Housing Down For The Count?
From RealtyTimes:
Housing Market On The Ropes
Housing Market On The Ropes
A flurry of economic reports unleashed in August left the national housing market reeling and on the ropes as it headed into the final round of what is typically the heavy buying season.
With each month like another grueling round for a pugilist in dire need of a cut doctor, the housing market is sweating prices and bleeding sales as it faces the grim possibility of going down for the count.
Yet, even with the wind all but knocked out of the housing bubble and hopes for a comeback slim, some experts hesitated calling the fight after more than a month of mortgage interest rate declines put some punch back into buying power.
...
The Standard & Poor's/Case-Shiller Home Price Index of 10 major metropolitan areas reported in August that single-family home prices revealed zero appreciation from May to June, after only a 0.5 percent gain from April to May as the market braced for price depreciation.
...
"Home prices are clearly decelerating," said Yale University economist Robert Shiller, the chief economist at MacroMarkets LLC, who has warned of a house price bubble going bust. Shiller predicted the tech-sector driven stock market bust more than half a decade ago and co-developed the index with S&P.
...
Six of the 10 metro areas showed a month-over-month decline from May to June, with Boston reporting the largest monthly loss and an annual price loss of almost 2 percent, the index revealed.
...
John Burns Real Estate Consulting reported 84 of 100 of the nation's largest housing markets are overpriced with only 13 markets below historical median affordability levels and three at their historical affordability level.
Burns said in nine markets, prices are so high the markets were worse off in August in terms of affordability than in the early 1980s when interest rates were 18 percent or more. They were New York; Washington, D.C.; Los Angeles; Seattle; Portland; Baltimore; Edison; , Nassau; and Naples.
10 Comments:
Absolutely positively cannot wait for this to be over.
And by that I mean: an overcorrection past the mean.
Just to make up for all the years of insanity.
I'm really hoping that all the "bears" out there who thought they'd be happy with a 15-20% correction are beginning to understand that it's going to take far more than that for the housing sector to get healthy again.
This is one sick puppy we are dealing with now.
Interesting site:
http://flippersintrouble.blogspot.com/
The only way to go is up. The sooner. The better.
yes mortgage calculators up is the only way.
my realtor said things are picking up more lookers are calling the office just like she said. she lives by the there are alot of people on the sidelines just waiting to buy.
and also a family member who is an agent says thing will pick up. my question is when? isnt the fall a slow time for housing and winter even slower? time will tell.
im waiting for the credit tightening coupled with some job loss
There is a consistent "pattern" to North Jersey real estate. There is no reason to think that we're not going to follow the same pattern, albeit at significantly reduced levels.
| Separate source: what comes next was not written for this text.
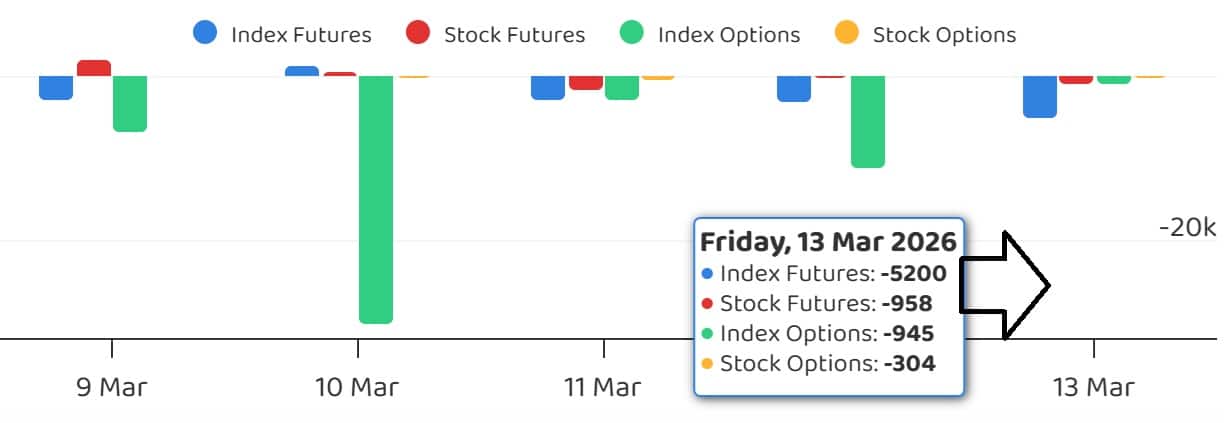The height and width of the screenshot is (423, 1224).
Task: Click the Friday, 13 Mar 2026 tooltip header
Action: (828, 242)
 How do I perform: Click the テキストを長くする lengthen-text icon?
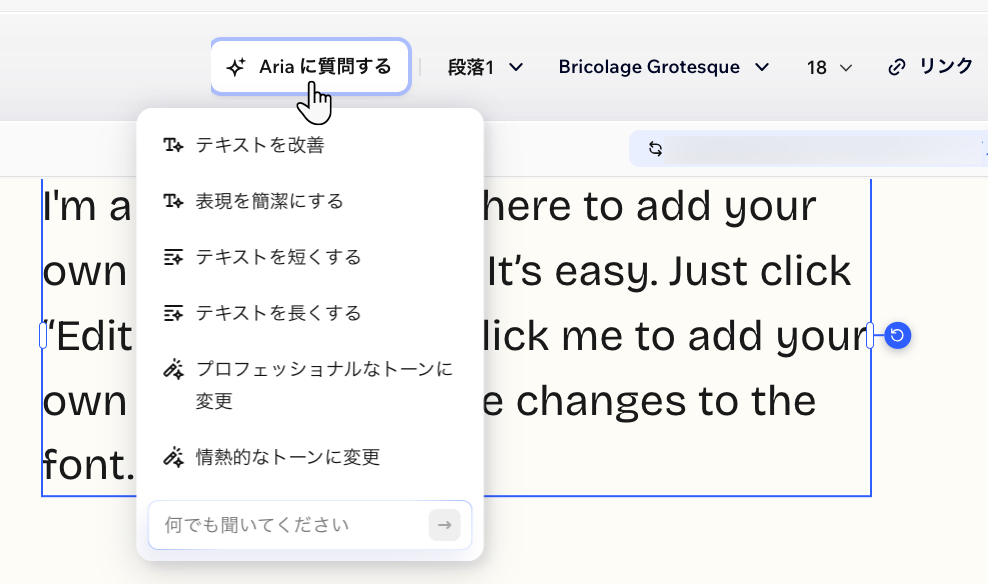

We're past the seasonal peak in closed sales. Contracts and Sales will begin to decline until closed sales hit their yearly low in February.
grim
so realtors are waiting for a pick up in the traditionaly slow part of the year which is a contradiction. so they're grabbing at air on the way down.
we should see construction layoffs and possible retail layoffs and with i.o. and arm loans under a microscope from congress and the criterea about to changed we could see credit crunch/ job loss really make this crash gain momentum
"The only way to go is up. The sooner. The better."
I have to kindly disagree with you fellows. We have a long way to go down before we go back up.
This fall & winter season I suspect is were we will see the velocity of this downward spiral start to pick up speed.
Its going to be ugly.
SAS
Yes. And oil is going to be $100 a barrel by Labor Day.
It's over, no use fighting it. What are the steps? Denial, anger, depression, acceptance.
Once again, I'm a homeowner of many years.
Richard, that's my favorite flipper.
He overpaid when buying, and then overpriced when "selling." He's been at $595K for about 3-4 months.
Houses on that street sold for $350K a couple of years ago.